EXERCISE OBJECTIVE | Below, find each line holding "computer" and state how many there are, using the number alone.
══════
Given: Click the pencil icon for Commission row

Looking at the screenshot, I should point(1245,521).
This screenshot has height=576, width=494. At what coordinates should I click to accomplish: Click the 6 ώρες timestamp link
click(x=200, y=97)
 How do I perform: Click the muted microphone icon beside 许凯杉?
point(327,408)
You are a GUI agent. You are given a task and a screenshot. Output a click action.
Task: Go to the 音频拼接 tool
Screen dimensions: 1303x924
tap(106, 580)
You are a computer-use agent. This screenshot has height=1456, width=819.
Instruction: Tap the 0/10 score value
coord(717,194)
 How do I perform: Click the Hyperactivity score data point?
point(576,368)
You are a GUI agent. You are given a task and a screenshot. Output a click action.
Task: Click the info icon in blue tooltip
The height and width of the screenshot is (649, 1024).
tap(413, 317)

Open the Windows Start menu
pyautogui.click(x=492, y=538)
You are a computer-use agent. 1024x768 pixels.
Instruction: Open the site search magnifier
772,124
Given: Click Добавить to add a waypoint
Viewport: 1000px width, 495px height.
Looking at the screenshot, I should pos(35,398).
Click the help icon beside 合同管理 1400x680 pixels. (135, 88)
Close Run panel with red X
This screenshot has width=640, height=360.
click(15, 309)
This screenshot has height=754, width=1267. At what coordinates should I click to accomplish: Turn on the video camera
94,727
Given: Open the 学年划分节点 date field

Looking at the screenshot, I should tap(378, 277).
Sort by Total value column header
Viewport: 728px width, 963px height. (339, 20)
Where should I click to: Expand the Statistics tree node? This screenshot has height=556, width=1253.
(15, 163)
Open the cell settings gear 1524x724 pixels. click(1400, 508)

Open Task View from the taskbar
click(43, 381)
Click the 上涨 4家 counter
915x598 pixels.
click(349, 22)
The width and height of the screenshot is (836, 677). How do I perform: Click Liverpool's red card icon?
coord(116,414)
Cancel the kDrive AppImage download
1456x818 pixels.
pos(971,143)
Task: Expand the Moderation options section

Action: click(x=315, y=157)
══════
TASK RESULT | 2